In a letter to New York City Transit President Richard Davey on Tuesday, Levine made a series of recommendations — including simply erecting more signs to direct riders to available porcelain thrones. The letter comes after the MTA reopened bathrooms that were previously closed during the pandemic at nine subway stations last year.

The agency said it has since opened 121 bathrooms at 63 stations out of more than 100 citywide. But the restrooms have remained difficult to find and lack signs showing customers where they are, the borough president argued. Levine said he wants the transit agency to change that.

“Even knowing that they’re in a given station might not be enough because these stations are sometimes very large and they’re labyrinths, and the bathrooms tend to be in those kinds of stations,” Levine told Gothamist on Tuesday. “If you didn’t walk by them, you probably wouldn’t know they exist.”

A spokesperson for the MTA said the agency was reviewing the letter.

In addition to signage on subway platforms and station entrances, Levine suggested that the MTA show which stations have bathroom display screens in the newest trains, and add automated announcements when a train arrives in a station with a bathroom.

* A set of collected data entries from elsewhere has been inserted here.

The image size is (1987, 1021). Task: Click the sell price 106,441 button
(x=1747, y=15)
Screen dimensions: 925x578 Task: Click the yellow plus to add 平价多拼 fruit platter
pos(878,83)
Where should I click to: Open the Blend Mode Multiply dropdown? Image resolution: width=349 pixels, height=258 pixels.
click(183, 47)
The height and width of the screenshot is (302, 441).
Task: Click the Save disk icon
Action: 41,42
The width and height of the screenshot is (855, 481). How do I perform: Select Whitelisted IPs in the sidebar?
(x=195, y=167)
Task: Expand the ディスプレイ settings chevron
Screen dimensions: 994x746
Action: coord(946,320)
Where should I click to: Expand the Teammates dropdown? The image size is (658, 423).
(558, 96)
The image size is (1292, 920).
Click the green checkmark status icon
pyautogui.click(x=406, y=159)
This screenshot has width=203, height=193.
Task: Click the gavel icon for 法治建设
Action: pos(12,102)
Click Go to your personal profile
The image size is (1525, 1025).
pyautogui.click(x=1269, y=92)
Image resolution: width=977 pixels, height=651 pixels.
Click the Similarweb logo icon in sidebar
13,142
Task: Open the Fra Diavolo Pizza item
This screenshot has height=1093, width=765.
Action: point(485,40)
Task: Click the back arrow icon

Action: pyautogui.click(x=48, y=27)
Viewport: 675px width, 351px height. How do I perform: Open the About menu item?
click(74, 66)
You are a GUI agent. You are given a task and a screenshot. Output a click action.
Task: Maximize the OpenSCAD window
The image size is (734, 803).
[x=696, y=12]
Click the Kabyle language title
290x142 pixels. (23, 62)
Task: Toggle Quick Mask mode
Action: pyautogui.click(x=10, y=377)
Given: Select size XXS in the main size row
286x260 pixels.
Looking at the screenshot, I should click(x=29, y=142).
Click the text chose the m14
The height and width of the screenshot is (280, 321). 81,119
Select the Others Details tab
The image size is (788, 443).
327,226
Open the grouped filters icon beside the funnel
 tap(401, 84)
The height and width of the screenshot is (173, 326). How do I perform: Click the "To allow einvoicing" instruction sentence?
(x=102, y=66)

These measures already exist for station accessibility and public safety features.

Levine also proposed that the MTA create a digital subway station bathroom map and add bathrooms to the station attributes in the new MTA map the same way ADA-accessible stations are currently shown.

Lastly, Levine asked that the bathrooms, which are currently open from 7 a.m. to 7 p.m. daily with a one-hour break at noon, stay open longer. He urged the MTA to extend those hours wherever feasible, “so that the hundreds of thousands of subway riders who are taking the train earlier in the morning or later in the evening are not struggling to find a place to go when they need a bathroom.”

“I think the public might be pleasantly surprised at how well-maintained they are. They all got some renovation work done before they reopened, so they’re in better shape than people might remember, and they’re a great resource,” Levine said. “Now we just need the public to know about them.”

This story has been updated with a response from the MTA.